**Short problem 1**
Rewrite the records from the start through the line containing "declares (303, 682)", replacing "provided" with "listed" and leaving everything else unchanged.
— START OF Document passage —
In past few decades, underwater image enhancement and restoration methods range from two categories, i.e., physical priori model-based methods and data-driven techniques. Physical priori model-based methods tend to construct a model that can describe the degradation process of underwater images. And then, they usually adopt any optimizer to estimate parameters of model. For example, Trucco and Olmos-Antillon [2] designed a simplified Jaffe- MeGlamery underwater imaging model, the parameters used in the filter can be estimated by a contrast quality decision function. Fan et al. [3] proposed point spread function (PSF) and used it in underwater image restoration. Many scholars have applied the dark channel model which proposed by He et al. [4] to underwater image restoration. Some statistics properties-based methods do not build the physical represent model, but construct subjective statistics criteria in some aspects (e.g., histogram), so as to achieve satisfactory visual effect. Ramesh [5] used histogram equalization, noise de-noising filter and repeated interpolation method to improve underwater images quality and enhance detail information. Although the physical priori model-based methods improve the quality of underwater images, these methods usually are self-learning rather data-learning. Less learning data often leads to inaccurate estimation of model's parameters, and disable to obtain satisfactory restoration effect.
— END OF Document passage —
**Short problem 2**
Answer these questions from the passage on underwater image enhancement:
(a) Into which two categories does it divide enhancement and restoration methods?
(b) What did Fan et al. propose?
(c) Which three techniques did Ramesh use?
— START OF Data supplied —
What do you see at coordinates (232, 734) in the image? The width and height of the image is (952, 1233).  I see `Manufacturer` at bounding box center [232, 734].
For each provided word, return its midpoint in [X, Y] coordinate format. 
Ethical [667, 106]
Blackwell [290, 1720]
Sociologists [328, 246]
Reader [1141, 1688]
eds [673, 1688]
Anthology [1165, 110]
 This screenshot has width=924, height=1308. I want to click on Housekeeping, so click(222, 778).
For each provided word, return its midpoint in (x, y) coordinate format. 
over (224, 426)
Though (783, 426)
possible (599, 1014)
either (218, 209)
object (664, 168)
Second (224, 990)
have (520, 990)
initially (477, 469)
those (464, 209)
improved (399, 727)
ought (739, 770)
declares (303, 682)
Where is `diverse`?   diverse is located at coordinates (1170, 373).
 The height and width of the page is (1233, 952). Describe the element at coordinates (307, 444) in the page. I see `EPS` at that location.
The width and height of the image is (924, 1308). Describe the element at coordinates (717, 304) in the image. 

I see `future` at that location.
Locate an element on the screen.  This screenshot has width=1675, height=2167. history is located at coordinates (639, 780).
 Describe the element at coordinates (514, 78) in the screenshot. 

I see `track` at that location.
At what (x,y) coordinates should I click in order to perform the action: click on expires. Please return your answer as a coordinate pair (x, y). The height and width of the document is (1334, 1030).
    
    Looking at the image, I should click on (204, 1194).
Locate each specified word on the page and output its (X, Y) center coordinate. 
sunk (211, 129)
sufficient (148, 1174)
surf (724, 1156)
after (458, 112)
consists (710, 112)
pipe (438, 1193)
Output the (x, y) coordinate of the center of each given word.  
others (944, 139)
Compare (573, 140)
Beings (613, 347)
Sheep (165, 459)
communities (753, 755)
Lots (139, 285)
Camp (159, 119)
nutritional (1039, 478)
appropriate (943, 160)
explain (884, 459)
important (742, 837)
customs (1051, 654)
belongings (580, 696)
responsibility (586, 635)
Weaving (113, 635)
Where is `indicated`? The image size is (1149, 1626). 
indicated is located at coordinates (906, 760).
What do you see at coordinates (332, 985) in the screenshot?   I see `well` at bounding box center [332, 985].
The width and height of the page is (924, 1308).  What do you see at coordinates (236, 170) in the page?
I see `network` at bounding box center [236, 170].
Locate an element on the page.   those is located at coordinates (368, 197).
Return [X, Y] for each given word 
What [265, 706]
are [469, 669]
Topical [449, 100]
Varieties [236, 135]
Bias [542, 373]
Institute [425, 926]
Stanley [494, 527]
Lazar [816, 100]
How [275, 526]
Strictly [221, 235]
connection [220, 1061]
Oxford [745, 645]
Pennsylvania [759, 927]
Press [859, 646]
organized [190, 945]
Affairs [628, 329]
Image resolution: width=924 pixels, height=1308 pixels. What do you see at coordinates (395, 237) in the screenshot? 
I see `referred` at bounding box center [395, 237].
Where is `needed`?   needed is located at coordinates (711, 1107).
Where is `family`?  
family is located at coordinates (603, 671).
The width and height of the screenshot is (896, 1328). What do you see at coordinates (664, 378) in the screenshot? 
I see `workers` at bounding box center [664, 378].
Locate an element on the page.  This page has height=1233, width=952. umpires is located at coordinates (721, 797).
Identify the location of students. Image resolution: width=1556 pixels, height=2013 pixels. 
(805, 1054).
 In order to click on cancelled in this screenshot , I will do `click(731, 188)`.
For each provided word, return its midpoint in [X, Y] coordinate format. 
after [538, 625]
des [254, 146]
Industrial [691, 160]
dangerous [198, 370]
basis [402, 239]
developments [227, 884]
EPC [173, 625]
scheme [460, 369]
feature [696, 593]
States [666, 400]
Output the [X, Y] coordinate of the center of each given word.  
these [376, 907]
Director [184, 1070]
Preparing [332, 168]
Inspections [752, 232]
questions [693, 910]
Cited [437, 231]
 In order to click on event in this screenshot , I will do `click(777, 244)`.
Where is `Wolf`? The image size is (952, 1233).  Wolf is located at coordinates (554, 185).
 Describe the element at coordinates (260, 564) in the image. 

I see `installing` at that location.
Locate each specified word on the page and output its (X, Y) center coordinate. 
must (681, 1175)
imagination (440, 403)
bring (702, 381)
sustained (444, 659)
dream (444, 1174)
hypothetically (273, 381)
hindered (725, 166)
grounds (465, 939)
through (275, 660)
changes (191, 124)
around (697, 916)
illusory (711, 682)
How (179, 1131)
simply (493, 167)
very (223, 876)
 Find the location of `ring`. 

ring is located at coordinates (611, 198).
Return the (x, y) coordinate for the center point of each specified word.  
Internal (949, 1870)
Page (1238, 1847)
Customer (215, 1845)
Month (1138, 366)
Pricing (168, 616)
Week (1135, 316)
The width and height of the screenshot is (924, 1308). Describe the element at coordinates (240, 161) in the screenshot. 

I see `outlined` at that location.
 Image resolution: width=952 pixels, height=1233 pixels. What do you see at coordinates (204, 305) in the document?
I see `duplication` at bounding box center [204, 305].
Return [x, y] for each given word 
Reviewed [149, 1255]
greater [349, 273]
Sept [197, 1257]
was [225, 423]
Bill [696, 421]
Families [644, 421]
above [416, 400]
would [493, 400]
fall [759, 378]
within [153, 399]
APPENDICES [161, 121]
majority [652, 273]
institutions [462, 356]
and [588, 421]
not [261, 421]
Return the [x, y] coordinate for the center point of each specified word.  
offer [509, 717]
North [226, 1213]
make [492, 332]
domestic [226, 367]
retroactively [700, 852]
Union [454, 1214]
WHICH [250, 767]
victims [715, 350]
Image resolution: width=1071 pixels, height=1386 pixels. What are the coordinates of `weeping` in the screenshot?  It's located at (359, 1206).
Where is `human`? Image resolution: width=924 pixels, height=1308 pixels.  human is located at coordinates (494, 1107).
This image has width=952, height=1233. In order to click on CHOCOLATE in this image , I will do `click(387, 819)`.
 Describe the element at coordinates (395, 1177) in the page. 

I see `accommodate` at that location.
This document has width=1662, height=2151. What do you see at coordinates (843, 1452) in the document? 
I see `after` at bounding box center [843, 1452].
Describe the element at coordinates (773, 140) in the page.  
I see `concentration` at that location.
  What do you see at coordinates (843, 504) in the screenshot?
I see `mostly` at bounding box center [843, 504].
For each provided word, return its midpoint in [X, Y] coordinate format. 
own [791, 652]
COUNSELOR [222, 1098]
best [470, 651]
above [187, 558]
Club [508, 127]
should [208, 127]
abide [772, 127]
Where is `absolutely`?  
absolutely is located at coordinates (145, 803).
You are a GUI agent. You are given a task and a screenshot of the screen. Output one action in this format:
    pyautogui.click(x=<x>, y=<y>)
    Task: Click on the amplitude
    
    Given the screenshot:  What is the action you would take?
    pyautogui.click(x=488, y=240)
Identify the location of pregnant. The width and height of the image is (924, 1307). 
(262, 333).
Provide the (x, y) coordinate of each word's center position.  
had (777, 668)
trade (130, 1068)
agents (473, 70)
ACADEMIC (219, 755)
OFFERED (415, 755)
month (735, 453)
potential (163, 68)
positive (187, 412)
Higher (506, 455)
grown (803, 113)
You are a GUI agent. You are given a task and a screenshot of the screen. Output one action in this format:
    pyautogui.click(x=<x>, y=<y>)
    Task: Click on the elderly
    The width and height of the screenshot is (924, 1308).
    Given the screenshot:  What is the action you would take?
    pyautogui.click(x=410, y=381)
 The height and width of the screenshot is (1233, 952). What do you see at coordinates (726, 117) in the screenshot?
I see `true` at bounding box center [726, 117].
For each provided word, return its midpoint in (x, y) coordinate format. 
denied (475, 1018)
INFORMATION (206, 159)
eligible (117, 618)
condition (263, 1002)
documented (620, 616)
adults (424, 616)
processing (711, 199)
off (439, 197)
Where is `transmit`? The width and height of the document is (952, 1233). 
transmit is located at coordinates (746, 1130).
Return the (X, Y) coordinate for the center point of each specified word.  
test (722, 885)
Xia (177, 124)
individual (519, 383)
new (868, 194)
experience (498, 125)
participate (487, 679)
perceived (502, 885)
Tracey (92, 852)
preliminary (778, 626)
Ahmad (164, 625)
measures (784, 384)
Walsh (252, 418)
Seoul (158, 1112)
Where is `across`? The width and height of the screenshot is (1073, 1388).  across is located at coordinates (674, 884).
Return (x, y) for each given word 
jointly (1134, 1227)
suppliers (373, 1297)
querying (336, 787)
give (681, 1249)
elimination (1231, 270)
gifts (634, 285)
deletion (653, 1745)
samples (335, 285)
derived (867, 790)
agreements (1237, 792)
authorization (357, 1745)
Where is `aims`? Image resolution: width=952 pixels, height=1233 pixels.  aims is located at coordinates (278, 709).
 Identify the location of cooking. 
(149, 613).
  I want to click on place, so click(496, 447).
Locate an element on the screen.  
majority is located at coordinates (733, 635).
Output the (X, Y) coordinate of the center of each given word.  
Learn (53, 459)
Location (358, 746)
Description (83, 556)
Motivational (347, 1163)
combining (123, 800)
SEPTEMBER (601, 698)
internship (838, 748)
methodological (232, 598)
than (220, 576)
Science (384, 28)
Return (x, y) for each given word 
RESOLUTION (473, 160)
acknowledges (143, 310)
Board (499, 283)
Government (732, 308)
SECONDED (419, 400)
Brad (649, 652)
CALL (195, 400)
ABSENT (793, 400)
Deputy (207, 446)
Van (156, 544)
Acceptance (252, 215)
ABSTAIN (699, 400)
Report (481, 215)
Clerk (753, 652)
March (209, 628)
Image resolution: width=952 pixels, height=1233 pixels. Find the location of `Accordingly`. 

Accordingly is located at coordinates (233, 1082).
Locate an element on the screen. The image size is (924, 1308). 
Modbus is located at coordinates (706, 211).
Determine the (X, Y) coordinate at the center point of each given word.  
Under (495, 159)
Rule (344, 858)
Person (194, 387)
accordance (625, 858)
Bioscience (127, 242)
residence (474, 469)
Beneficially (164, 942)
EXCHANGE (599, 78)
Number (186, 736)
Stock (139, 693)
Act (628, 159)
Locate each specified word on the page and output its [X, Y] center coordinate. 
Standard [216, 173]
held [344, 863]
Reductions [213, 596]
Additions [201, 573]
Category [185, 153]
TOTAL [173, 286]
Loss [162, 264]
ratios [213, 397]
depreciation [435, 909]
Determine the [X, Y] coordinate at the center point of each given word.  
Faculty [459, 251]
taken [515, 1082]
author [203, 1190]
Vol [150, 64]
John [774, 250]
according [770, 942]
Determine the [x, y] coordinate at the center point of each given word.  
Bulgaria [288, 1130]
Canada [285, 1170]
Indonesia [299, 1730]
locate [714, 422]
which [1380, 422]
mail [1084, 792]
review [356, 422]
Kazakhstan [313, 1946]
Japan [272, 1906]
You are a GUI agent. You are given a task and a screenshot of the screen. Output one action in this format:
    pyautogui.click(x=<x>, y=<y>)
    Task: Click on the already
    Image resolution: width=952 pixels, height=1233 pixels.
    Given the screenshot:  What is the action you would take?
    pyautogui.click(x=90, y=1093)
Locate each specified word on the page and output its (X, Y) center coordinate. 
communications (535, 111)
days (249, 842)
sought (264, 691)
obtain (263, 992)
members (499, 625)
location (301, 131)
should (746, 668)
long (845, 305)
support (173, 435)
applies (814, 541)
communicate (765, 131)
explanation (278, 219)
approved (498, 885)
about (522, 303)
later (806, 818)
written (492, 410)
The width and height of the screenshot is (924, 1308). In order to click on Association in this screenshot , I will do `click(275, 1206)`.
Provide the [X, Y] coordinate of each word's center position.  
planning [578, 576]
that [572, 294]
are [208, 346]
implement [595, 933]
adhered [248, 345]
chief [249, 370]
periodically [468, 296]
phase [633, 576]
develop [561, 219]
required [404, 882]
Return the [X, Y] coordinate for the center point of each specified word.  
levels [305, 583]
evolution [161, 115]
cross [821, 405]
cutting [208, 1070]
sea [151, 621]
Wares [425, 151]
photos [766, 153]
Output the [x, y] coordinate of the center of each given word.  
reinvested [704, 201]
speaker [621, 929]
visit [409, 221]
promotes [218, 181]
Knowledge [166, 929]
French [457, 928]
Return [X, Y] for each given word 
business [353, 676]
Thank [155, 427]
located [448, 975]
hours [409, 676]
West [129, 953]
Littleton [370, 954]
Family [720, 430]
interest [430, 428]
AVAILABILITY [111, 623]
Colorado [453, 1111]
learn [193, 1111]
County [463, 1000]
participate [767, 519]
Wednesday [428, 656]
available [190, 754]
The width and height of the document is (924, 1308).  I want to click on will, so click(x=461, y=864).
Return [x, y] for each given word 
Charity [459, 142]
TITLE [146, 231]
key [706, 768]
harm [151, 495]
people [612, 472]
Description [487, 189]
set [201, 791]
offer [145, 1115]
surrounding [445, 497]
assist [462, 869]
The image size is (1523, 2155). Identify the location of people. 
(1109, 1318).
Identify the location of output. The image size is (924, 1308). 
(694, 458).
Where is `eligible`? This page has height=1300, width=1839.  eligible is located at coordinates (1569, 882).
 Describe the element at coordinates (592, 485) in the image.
— END OF Data supplied —
**Answer 1**
What do you see at coordinates (232, 734) in the image? The width and height of the image is (952, 1233).  I see `Manufacturer` at bounding box center [232, 734].
For each listed word, return its midpoint in [X, Y] coordinate format. 
Ethical [667, 106]
Blackwell [290, 1720]
Sociologists [328, 246]
Reader [1141, 1688]
eds [673, 1688]
Anthology [1165, 110]
 This screenshot has width=924, height=1308. I want to click on Housekeeping, so click(222, 778).
For each listed word, return its midpoint in (x, y) coordinate format. 
over (224, 426)
Though (783, 426)
possible (599, 1014)
either (218, 209)
object (664, 168)
Second (224, 990)
have (520, 990)
initially (477, 469)
those (464, 209)
improved (399, 727)
ought (739, 770)
declares (303, 682)

**Answer 2**
(a) Physical priori model-based methods and data-driven techniques.
(b) The point spread function (PSF).
(c) Histogram equalization, a noise de-noising filter, and a repeated interpolation method.